WRITTEN TASK:
Reproduce the entries word for word, starting with the first line and continuing through the line that contains "click(137, 9)", including that line.

┄┄┄┄┄┄

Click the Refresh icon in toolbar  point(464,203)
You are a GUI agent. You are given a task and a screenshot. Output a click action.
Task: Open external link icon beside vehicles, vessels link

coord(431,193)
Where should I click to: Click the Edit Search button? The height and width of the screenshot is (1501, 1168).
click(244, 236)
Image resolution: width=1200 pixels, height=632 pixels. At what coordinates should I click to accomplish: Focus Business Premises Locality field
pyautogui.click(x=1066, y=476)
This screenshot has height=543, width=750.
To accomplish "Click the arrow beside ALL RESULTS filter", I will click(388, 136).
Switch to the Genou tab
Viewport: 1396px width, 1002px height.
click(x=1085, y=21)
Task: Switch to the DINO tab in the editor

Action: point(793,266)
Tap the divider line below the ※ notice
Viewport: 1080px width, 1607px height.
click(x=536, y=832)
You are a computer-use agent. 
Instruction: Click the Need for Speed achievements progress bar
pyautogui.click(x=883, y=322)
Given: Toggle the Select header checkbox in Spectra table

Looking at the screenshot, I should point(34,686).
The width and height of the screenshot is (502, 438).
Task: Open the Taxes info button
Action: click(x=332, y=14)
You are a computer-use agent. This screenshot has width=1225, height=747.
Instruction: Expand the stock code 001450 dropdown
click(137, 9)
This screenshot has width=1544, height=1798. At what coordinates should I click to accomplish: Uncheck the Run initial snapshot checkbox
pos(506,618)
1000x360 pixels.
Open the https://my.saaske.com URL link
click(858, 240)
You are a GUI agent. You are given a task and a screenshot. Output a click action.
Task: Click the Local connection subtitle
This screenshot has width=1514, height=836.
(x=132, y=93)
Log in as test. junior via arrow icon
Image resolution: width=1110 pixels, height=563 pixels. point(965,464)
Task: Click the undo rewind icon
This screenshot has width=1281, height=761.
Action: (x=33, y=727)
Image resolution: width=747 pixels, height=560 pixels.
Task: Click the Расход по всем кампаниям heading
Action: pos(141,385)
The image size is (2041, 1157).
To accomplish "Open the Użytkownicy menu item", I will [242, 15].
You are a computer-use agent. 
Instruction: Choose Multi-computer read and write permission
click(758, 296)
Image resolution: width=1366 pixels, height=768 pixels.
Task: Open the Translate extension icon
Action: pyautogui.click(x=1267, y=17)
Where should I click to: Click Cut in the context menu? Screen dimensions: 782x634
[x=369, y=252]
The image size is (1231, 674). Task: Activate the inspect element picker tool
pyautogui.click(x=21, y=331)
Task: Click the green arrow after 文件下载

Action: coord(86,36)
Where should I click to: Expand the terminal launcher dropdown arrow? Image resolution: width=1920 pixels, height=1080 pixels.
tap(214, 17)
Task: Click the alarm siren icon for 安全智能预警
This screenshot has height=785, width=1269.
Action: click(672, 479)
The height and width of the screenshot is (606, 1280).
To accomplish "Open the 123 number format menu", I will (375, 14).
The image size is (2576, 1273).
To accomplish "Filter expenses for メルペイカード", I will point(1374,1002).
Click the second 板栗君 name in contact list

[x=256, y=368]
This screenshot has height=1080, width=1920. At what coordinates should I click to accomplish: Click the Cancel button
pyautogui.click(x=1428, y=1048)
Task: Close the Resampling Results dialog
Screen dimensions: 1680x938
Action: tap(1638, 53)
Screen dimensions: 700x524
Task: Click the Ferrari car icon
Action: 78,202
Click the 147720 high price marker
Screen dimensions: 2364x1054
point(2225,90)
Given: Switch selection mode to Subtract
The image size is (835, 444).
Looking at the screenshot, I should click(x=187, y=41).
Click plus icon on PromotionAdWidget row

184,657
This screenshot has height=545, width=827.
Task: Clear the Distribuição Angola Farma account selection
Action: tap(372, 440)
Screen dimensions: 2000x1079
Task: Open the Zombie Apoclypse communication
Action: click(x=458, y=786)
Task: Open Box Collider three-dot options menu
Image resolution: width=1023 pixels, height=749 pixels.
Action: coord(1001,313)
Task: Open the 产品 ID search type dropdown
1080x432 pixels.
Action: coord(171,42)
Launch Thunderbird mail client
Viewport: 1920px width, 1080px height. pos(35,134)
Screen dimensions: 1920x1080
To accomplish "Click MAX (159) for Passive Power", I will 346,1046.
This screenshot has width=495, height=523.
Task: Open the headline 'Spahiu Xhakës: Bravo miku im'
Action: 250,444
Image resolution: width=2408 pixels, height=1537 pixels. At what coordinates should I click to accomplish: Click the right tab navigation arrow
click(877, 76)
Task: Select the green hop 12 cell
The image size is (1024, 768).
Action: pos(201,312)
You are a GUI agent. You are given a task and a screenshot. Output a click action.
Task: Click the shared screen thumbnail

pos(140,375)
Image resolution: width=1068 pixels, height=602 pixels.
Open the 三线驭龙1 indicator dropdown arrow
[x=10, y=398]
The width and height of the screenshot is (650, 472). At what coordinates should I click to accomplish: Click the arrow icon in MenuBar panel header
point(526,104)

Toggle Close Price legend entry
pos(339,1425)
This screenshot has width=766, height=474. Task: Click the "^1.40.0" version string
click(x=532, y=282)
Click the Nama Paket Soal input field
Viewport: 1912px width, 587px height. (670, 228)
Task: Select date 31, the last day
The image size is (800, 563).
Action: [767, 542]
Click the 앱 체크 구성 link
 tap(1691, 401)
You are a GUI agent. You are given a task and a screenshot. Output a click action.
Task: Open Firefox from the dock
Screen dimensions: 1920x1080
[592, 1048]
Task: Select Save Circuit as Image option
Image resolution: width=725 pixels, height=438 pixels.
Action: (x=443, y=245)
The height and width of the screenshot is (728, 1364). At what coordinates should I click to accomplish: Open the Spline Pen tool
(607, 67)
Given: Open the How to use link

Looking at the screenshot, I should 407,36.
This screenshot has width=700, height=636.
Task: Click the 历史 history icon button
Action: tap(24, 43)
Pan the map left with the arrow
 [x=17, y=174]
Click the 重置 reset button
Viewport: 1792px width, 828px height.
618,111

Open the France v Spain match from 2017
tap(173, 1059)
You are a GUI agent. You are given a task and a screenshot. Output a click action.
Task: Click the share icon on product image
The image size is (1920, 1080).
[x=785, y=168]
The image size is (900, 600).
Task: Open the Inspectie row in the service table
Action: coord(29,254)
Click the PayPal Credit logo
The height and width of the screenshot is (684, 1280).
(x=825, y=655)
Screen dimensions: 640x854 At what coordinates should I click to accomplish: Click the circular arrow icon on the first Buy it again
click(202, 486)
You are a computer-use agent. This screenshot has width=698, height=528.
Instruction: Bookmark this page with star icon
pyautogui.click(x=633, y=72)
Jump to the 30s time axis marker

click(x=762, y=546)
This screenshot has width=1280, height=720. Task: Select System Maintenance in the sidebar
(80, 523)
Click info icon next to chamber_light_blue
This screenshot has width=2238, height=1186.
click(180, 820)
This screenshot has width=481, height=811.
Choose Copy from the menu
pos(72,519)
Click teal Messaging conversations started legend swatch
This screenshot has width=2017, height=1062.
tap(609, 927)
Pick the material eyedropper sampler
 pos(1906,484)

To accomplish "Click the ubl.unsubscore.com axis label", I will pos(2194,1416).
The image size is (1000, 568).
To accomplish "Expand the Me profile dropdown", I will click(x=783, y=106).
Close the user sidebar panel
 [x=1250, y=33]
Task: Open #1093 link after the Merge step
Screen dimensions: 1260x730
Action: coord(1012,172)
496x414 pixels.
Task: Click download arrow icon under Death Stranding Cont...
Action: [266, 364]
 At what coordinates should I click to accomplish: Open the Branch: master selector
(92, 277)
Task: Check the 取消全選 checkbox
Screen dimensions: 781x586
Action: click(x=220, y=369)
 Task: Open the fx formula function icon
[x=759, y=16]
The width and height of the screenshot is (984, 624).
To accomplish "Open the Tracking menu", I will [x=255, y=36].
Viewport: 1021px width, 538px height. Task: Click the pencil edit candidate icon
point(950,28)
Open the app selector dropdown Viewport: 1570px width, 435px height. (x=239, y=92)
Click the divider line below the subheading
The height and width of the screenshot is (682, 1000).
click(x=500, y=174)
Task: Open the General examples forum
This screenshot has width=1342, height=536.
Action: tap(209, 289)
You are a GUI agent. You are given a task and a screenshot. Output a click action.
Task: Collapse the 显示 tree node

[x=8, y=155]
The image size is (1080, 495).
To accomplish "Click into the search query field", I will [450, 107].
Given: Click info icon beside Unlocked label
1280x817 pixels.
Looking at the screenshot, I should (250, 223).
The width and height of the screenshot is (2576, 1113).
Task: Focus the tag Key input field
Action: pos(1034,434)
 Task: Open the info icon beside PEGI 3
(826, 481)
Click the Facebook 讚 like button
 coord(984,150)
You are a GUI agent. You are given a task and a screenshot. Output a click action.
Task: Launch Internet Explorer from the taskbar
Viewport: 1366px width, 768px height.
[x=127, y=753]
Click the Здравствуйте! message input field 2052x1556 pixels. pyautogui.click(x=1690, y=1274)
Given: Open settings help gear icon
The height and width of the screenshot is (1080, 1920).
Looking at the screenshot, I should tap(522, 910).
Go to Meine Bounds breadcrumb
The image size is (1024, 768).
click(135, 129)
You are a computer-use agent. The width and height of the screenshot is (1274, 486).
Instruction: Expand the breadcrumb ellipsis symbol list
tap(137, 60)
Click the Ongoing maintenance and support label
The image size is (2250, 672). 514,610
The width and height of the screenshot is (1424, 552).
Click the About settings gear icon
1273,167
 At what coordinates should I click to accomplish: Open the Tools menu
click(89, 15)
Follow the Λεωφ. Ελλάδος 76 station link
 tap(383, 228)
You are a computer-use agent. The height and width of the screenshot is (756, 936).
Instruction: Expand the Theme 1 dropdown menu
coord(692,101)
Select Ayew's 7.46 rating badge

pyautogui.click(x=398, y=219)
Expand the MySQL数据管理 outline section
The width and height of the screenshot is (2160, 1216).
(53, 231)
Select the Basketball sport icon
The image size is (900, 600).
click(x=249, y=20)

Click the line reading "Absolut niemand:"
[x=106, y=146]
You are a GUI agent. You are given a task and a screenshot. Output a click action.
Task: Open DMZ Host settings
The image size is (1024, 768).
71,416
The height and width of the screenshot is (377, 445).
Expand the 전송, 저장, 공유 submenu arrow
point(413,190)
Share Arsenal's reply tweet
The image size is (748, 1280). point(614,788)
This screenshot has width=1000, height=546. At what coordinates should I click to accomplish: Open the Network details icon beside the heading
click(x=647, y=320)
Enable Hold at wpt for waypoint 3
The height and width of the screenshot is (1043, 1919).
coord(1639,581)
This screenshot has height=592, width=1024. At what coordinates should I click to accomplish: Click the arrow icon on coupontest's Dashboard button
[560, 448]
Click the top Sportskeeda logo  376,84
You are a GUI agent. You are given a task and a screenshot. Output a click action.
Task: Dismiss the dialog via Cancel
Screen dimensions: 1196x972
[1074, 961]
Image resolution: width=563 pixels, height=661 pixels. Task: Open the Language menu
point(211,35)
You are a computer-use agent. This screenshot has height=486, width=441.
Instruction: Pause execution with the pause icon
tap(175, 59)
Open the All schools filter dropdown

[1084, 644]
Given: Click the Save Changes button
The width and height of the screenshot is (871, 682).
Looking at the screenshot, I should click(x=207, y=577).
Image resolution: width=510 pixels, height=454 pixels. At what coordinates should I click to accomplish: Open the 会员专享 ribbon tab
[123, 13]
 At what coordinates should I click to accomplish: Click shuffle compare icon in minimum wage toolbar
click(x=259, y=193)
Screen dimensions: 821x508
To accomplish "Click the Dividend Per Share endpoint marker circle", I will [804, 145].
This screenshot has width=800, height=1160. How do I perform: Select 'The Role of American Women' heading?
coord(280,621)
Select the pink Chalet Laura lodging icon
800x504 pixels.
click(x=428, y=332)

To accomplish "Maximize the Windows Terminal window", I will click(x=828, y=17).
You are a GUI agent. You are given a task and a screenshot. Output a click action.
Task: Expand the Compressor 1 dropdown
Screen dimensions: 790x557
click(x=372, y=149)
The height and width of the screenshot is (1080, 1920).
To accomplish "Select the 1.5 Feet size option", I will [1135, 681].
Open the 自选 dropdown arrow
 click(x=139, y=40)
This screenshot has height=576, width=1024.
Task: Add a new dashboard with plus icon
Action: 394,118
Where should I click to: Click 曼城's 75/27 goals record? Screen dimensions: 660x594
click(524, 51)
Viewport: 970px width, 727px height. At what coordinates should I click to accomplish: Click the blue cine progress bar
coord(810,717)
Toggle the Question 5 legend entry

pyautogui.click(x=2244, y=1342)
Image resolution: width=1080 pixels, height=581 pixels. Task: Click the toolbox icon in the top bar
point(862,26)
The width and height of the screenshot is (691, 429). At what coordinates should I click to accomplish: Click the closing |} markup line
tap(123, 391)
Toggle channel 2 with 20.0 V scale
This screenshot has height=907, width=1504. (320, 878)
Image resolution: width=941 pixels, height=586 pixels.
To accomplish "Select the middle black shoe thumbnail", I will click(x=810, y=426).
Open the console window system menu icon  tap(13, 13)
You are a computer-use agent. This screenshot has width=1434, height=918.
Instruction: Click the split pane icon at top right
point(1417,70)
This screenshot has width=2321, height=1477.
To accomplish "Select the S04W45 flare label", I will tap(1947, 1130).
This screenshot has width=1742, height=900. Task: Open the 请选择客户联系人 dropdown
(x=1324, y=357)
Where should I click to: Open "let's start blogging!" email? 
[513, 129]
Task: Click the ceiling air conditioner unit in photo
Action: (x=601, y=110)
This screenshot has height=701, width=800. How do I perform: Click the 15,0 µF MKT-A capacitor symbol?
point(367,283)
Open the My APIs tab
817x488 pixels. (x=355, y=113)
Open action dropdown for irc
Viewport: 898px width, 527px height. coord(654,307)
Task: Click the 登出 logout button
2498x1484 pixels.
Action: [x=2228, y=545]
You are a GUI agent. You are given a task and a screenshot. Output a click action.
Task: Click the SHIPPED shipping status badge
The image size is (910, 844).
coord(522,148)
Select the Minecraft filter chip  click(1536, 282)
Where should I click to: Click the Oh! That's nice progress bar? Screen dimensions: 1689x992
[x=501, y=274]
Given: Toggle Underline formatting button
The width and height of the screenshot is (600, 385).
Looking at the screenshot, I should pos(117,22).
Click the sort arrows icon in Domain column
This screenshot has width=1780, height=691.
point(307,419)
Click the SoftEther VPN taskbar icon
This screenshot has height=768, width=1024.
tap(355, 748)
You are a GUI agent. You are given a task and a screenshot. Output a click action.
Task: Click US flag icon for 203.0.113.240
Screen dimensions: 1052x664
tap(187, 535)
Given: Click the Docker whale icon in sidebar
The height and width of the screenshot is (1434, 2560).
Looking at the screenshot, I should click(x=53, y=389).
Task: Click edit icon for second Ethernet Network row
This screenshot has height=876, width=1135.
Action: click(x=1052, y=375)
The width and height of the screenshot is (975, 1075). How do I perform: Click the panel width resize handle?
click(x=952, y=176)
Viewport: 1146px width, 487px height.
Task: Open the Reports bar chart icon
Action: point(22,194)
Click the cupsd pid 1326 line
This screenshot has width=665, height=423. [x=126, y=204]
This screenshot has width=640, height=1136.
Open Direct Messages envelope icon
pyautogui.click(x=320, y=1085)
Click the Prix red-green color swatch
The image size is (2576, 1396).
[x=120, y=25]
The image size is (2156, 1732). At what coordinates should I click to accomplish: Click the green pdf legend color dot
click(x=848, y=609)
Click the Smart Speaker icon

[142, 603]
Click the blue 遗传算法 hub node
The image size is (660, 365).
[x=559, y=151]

┄┄┄┄┄┄

OUTPUT OF THE TASK:
Click the Refresh icon in toolbar  point(464,203)
You are a GUI agent. You are given a task and a screenshot. Output a click action.
Task: Open external link icon beside vehicles, vessels link

coord(431,193)
Where should I click to: Click the Edit Search button? The height and width of the screenshot is (1501, 1168).
click(244, 236)
Image resolution: width=1200 pixels, height=632 pixels. At what coordinates should I click to accomplish: Focus Business Premises Locality field
pyautogui.click(x=1066, y=476)
This screenshot has height=543, width=750.
To accomplish "Click the arrow beside ALL RESULTS filter", I will click(388, 136).
Switch to the Genou tab
Viewport: 1396px width, 1002px height.
click(x=1085, y=21)
Task: Switch to the DINO tab in the editor

Action: point(793,266)
Tap the divider line below the ※ notice
Viewport: 1080px width, 1607px height.
click(x=536, y=832)
You are a computer-use agent. 
Instruction: Click the Need for Speed achievements progress bar
pyautogui.click(x=883, y=322)
Given: Toggle the Select header checkbox in Spectra table

Looking at the screenshot, I should point(34,686).
The width and height of the screenshot is (502, 438).
Task: Open the Taxes info button
Action: click(x=332, y=14)
You are a computer-use agent. This screenshot has width=1225, height=747.
Instruction: Expand the stock code 001450 dropdown
click(137, 9)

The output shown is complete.